Without an activation function, no other than linear combination/dependencies in the data could be determined. If we want to extract non linear information we have to activate or intorduce nonlinearities into the network.

If we would not add activation, we would just add linear function to linera function by each layer, which results in a linear function.

Activation functions determine how much a neuron is activated/stressed in a layer. The greater the input value for a neuron, the more activated/stressed it gets. 
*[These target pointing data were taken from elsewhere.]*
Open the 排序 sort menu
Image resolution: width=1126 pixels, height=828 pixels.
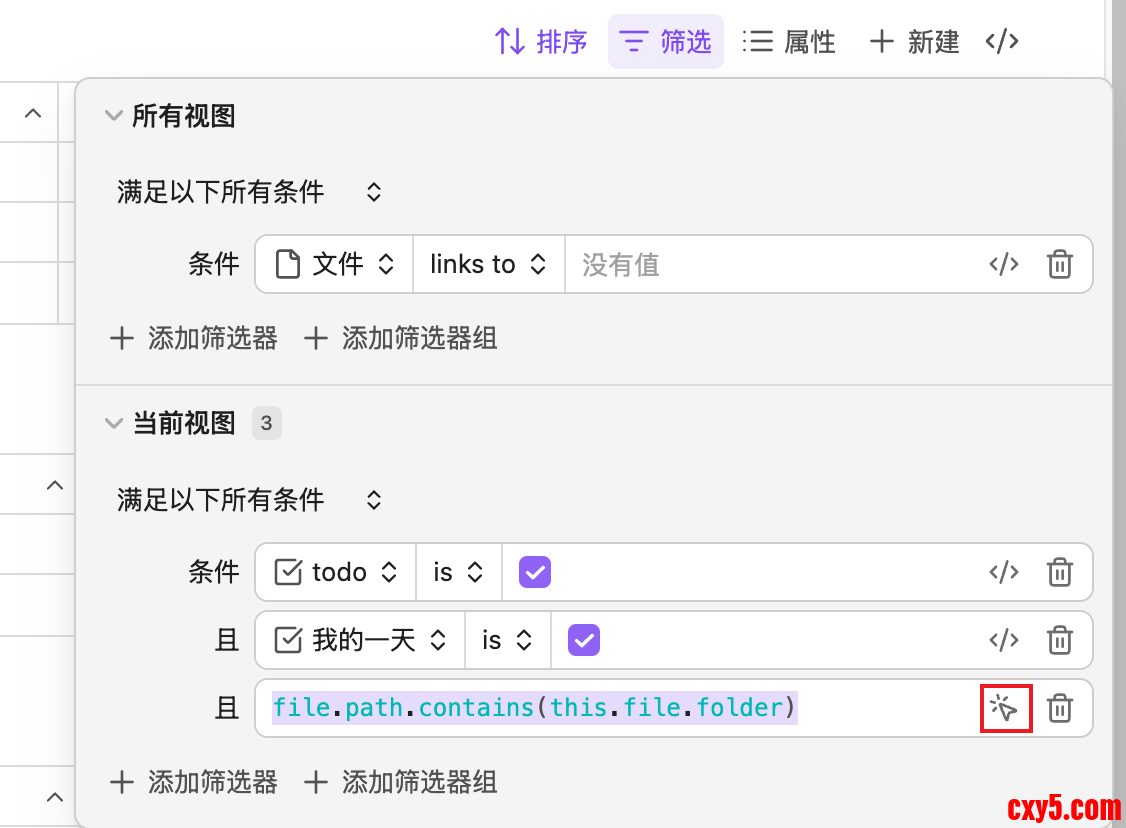click(x=541, y=41)
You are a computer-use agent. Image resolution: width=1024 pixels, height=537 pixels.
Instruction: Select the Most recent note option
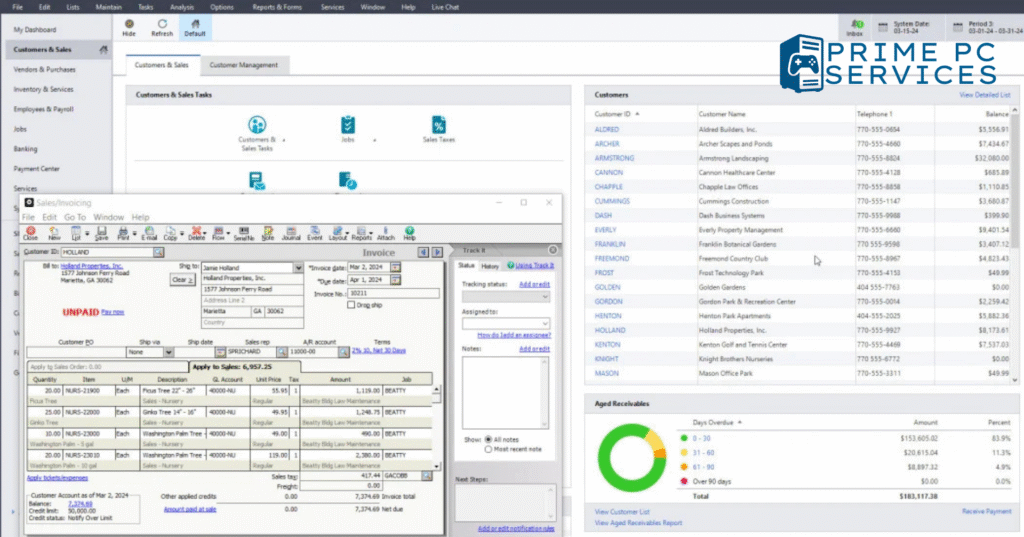click(x=488, y=449)
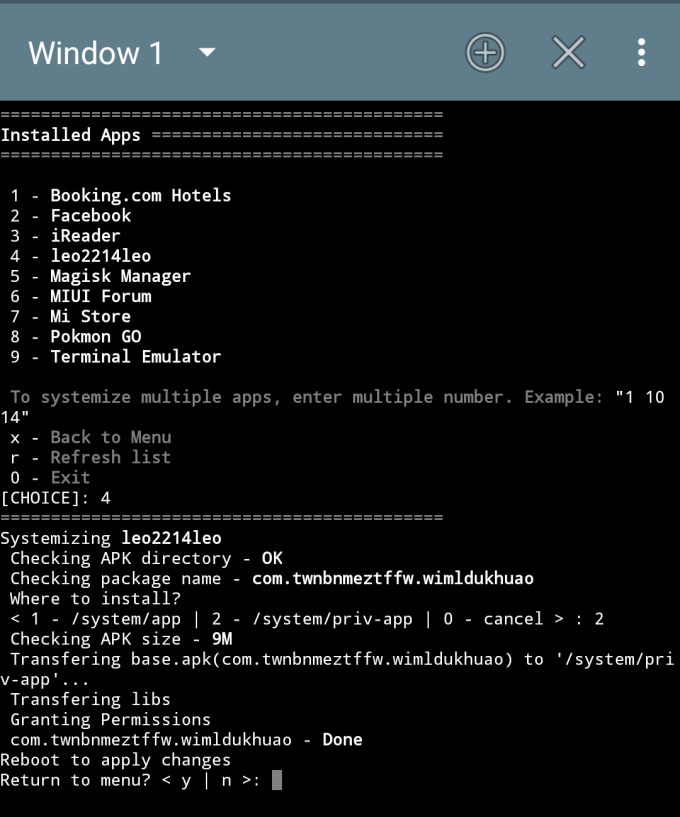Tap the Mi Store list entry

(x=70, y=316)
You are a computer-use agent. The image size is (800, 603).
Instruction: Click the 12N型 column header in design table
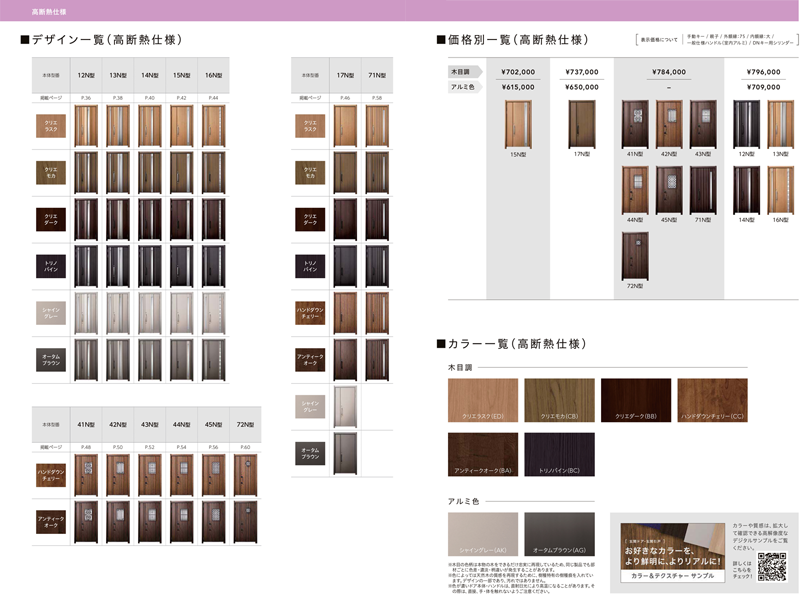tap(86, 75)
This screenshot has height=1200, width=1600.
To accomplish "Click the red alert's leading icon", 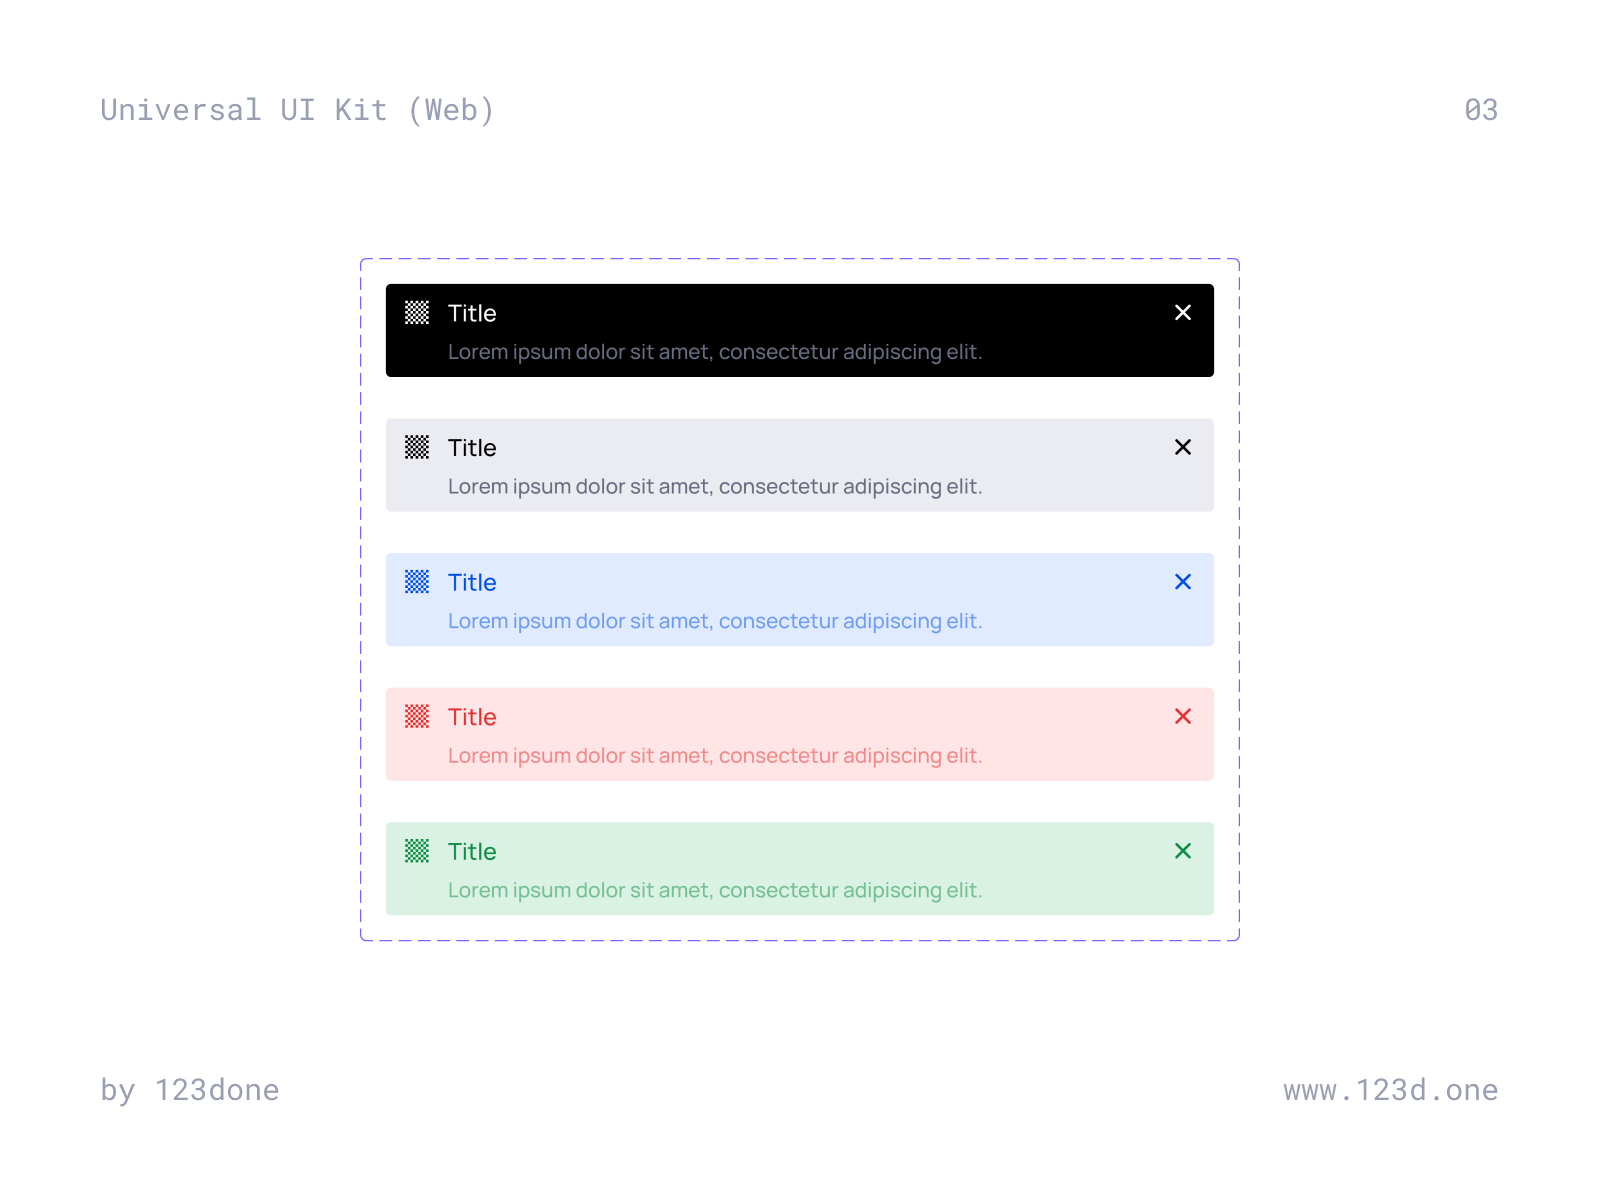I will click(x=417, y=717).
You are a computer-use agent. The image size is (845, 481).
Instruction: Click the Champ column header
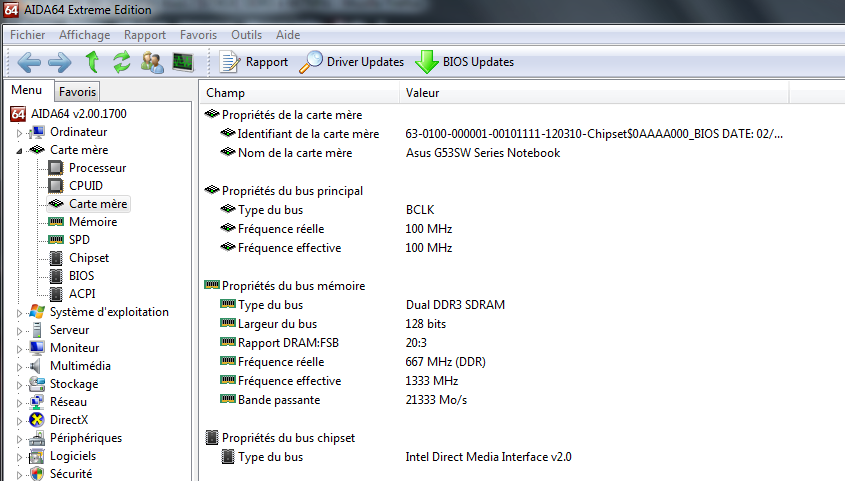[226, 93]
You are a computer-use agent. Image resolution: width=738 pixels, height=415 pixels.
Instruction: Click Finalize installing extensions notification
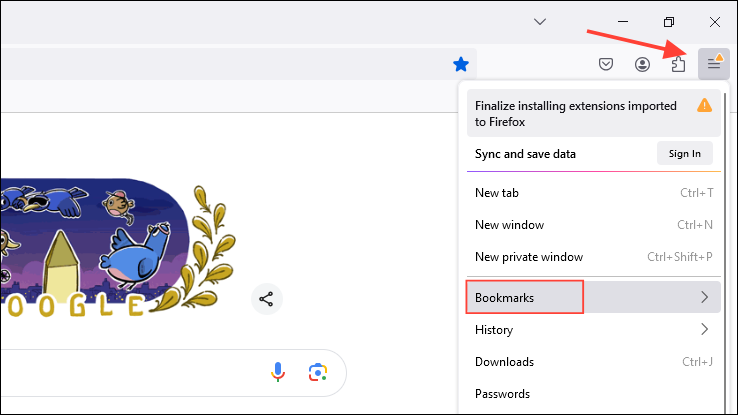[x=576, y=113]
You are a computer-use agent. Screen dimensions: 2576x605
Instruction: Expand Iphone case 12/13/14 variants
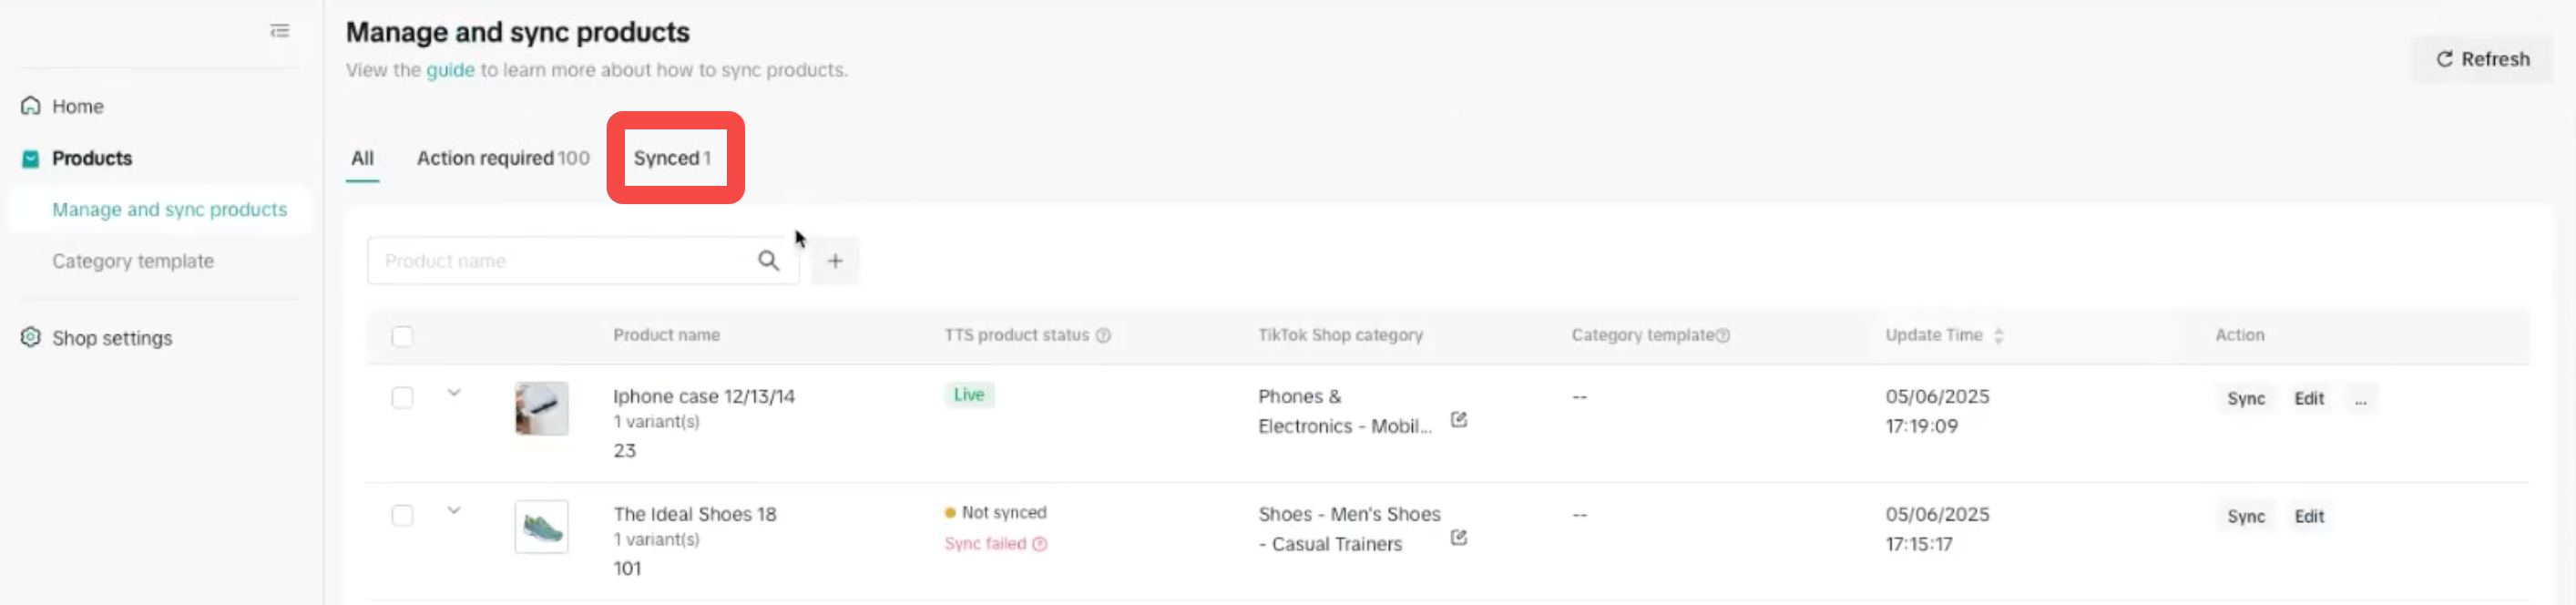tap(454, 393)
- Sigmoid: transform negative numbers close to 0 and positives close to 1. 
  - Problem: vanishing/exploding gradients
  - Not centered around zero. All weights getting close to 0 or 1 over time. Difficult optimization
- tanh: Negative= -1 positive=1 
  - Problem: vanishing/exploding gradients
- Relu: Negative = 0, positive = input value (slope=1)
  - Problem: Dead neurons
- Leaky Relu: Negative = small negative slope, positive = input value (slope=1). That fixes dead neurons as they never become totally zero.
- Maxout: Mix of Relu and leaky Relu
   - Problem: double the parameters per Neuron leading to more computation
- ELU: leaky relu but not with a fixed negative slope   
The recommended order (March 2019) seems: ELU >> leaky ReLU > ReLU > tanh, sigmoid. There is basically never  an excuse to use tanh or sigmoid.


## Initializers

   The weights of a deep learning network are distributed via random number initialization based on a specific distribution (mean=0;std=1). 
   Unfortunately, this can lead to very high varianz down the nodes as the varianz of each node is summed from the input layer nodes. This can lead to very slow gradient updates by influenzing the activation output by only very small degrees. Therefore, we initialize the weights based on the number of input nodes. With Var(weight)=1/n or 2/n. With n being the number of input nodes (Xavier activation) which reduces the varianz/std significantly increasing the speed of the training again.
   
   This is all done automatically in Keras. Never the less, it is good to know that the initializer can be changed, e.g., using a different distribution than a normal one (which is default).
   

## Optimizers



## Regularizers

Both L1 and L2 shrink the weight and reduce the magnitude of them. They do that with different curves. L1 is more hard than L2 (Gaus vs Laplace).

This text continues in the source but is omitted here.